Unfortunately for my client, she pled to two minor drug charges a month before committing the bad check offenses. She hadn’t had time to get started on probation and kick her drug habit. We had evidence that she was being strongly influenced by a couple of shady individuals who received the bulk of the money but managed to avoid prosecution. We didn’t think we could have won at trial on a duress defense. She was a thirty-year-old mom and had no prior felonies a few months before writing those bad checks. So what is a reasonable absolute minimum should she lose at trial?

How about 15 years on the class two and 10 years if she lost on any of the class 4 felony fraud charges? Yep, good ol’ tough mandatory sentencing Arizona style. Because she was on probation, she could receive no less than the presumptive sentence. Her petty drug charges, which I’m guessing in most States would never have been felonies, maxed her out on the repetitive offender sentencing guidelines.

Fortunately, a safety valve exists on ridiculous mandatory minimums: reasonable plea offers. Unfortunately for my client, she resides in Maricopa County. I was appalled to find myself fighting tooth and nail for plea that would get my client less than half a decade. Why? Policy. Before I was assigned the case, my client rejected her initial offer of between 4.5 and 7 years. We had evidence she didn’t understand the plea when it was offered. However, without getting the previous attorney to admit to misinforming the client (yeah, right), we had to fight for a stipulated sentence far above anything remotely resembling justice.

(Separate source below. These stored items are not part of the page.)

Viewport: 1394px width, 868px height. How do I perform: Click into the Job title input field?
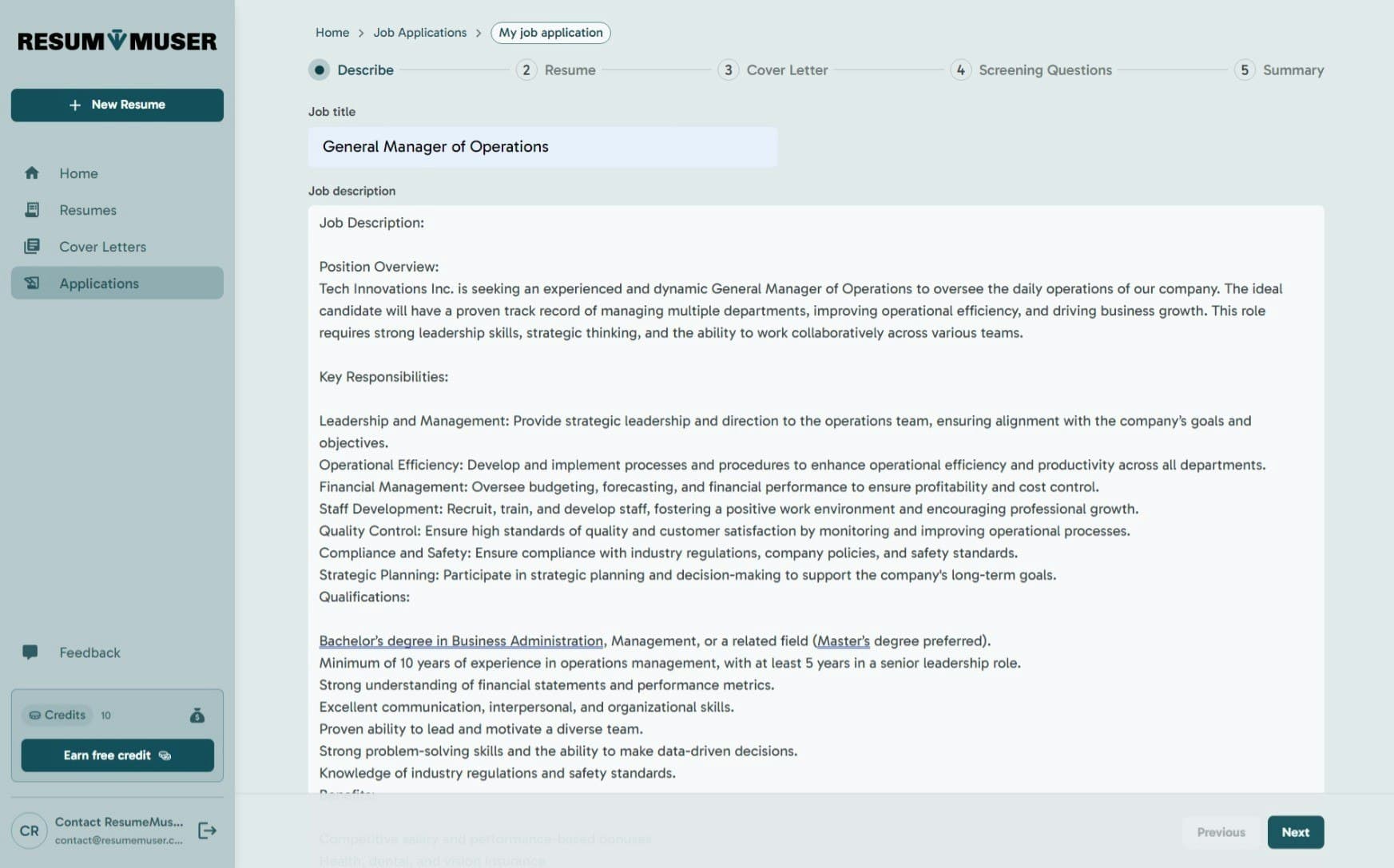point(542,147)
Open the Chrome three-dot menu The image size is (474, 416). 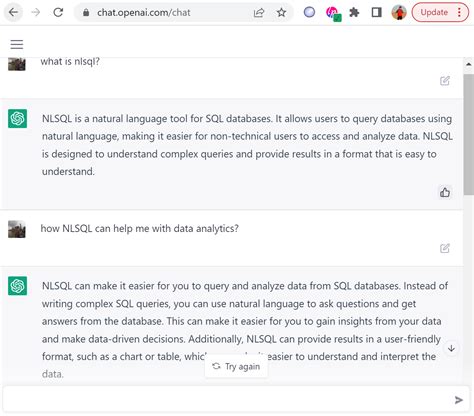[x=460, y=12]
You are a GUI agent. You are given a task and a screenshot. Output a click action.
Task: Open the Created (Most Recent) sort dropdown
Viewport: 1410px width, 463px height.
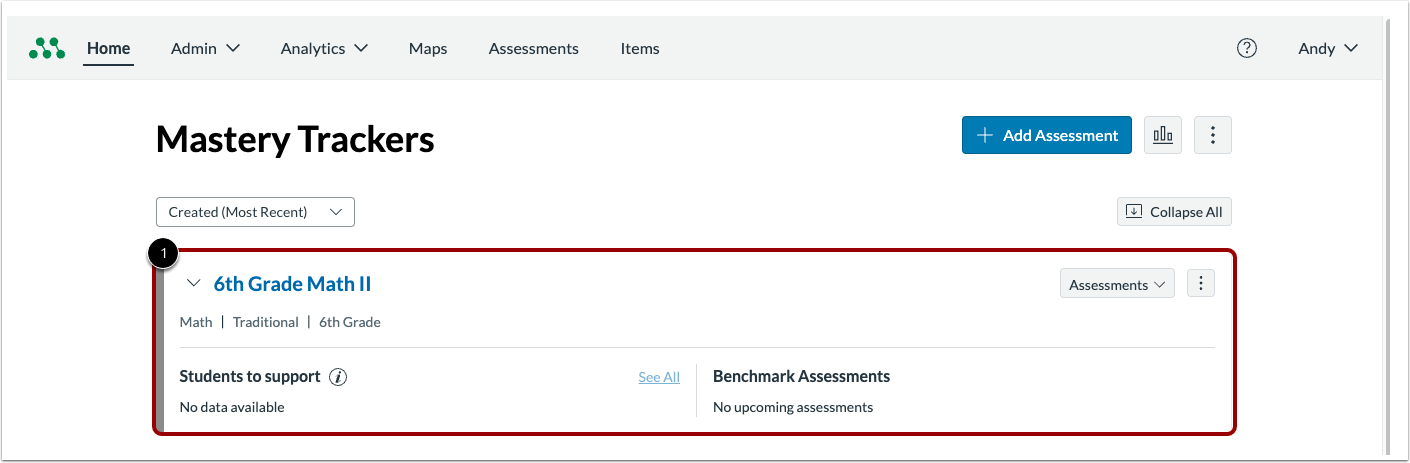click(x=255, y=212)
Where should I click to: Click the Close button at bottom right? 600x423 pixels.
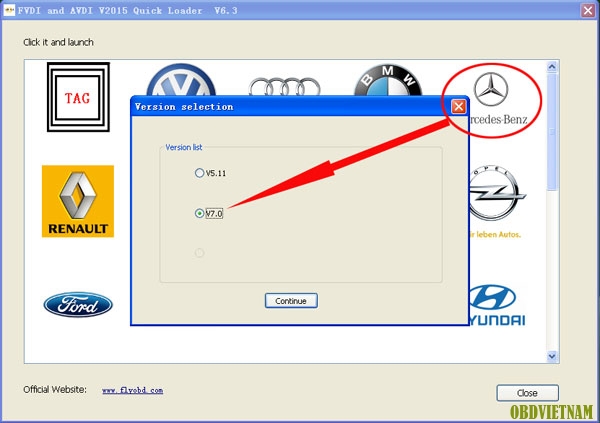(527, 393)
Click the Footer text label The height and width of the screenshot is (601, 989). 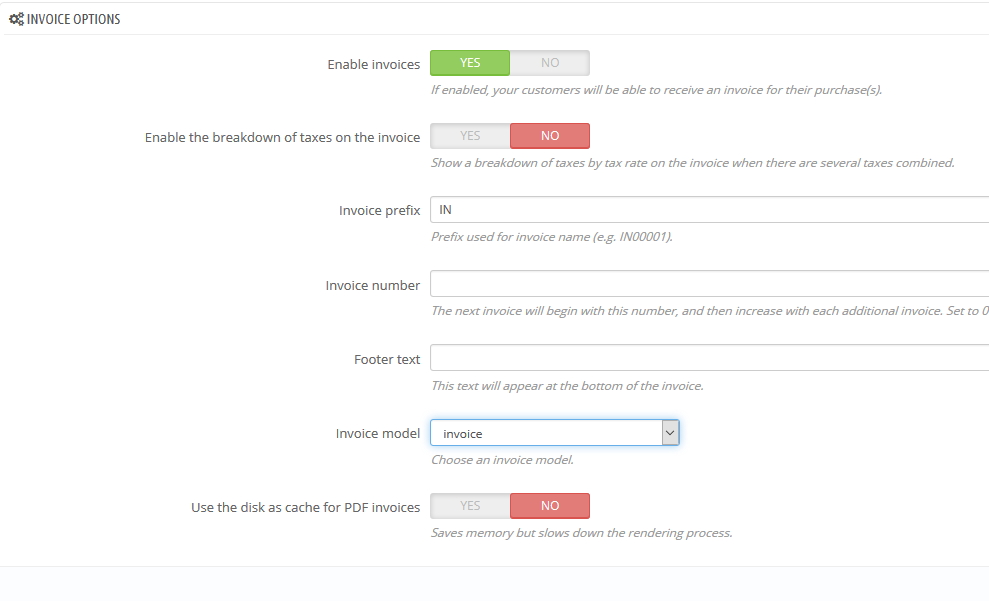(386, 359)

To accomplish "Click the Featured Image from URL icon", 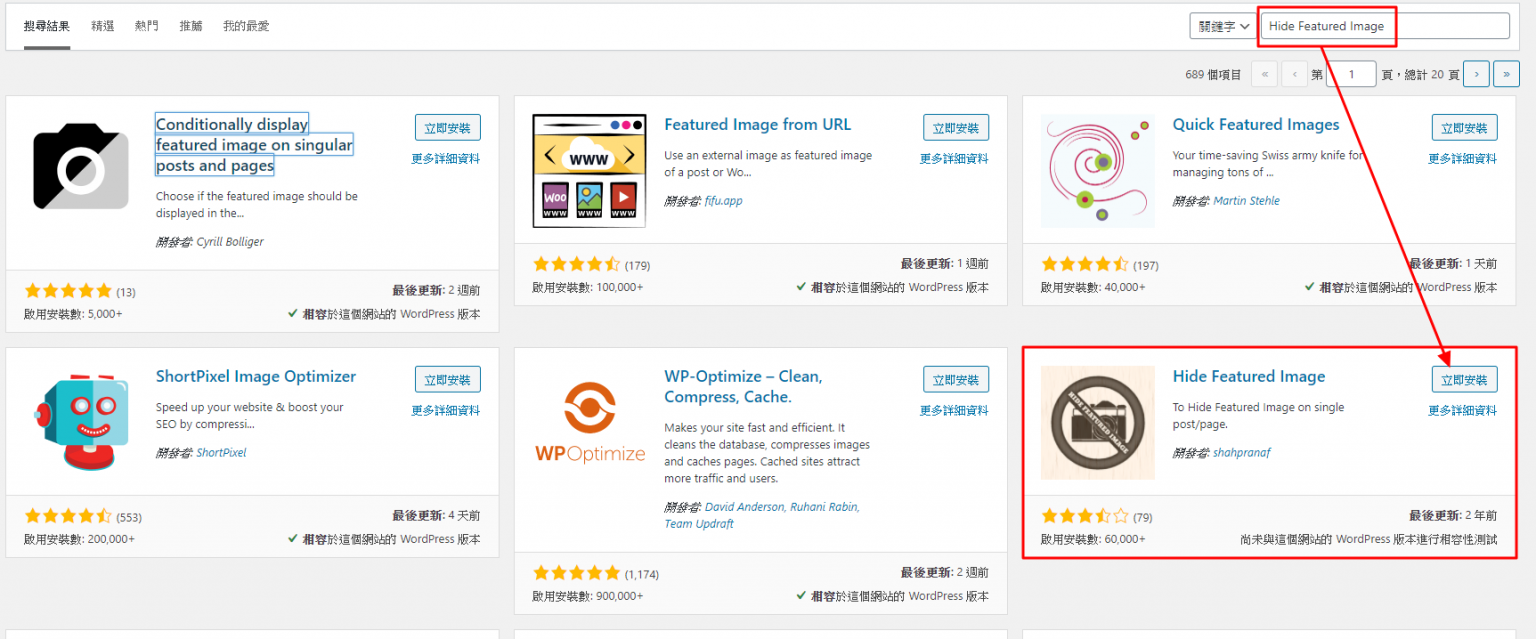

I found myself fighting back tears when speaking to her family. Explaining to mom that her daughter was going to serve four-plus years over some checks totaling less than the value of a Yugo had me fighting frustration that felt near primitive. I felt like a failure. Ego is a fact of life for all trial attorneys, but especially for criminal defense attorneys. We all feel the prick of defeat even when deep down we know that that particular client didn’t get a raw deal. This case felt more like a sword thrust than a prick.

I worked her case hard. I think I’m usually pretty darn good at getting good plea offers. By the numbers, I got her a quarter of her potential minimum sentence if she lost at trial. It didn’t remotely feel good. This time, I felt I got put through the wringer by Arizona law and ridiculous policy guidelines, and nothing I did made it close to just. I told her more than once that she was the poster child for unfair law and policy.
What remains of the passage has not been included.